◆ **PROVIDED ENTRIES**:
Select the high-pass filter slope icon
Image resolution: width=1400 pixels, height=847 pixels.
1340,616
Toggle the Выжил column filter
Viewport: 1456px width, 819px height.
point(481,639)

◆ **TO DO**: Your answer should be the lines from the one containing "Image resolution: width=1400" through the last line of the records, repeated exactly and with nothing added.

◆ **OUTPUT FOR THIS TASK**:
Image resolution: width=1400 pixels, height=847 pixels.
1340,616
Toggle the Выжил column filter
Viewport: 1456px width, 819px height.
point(481,639)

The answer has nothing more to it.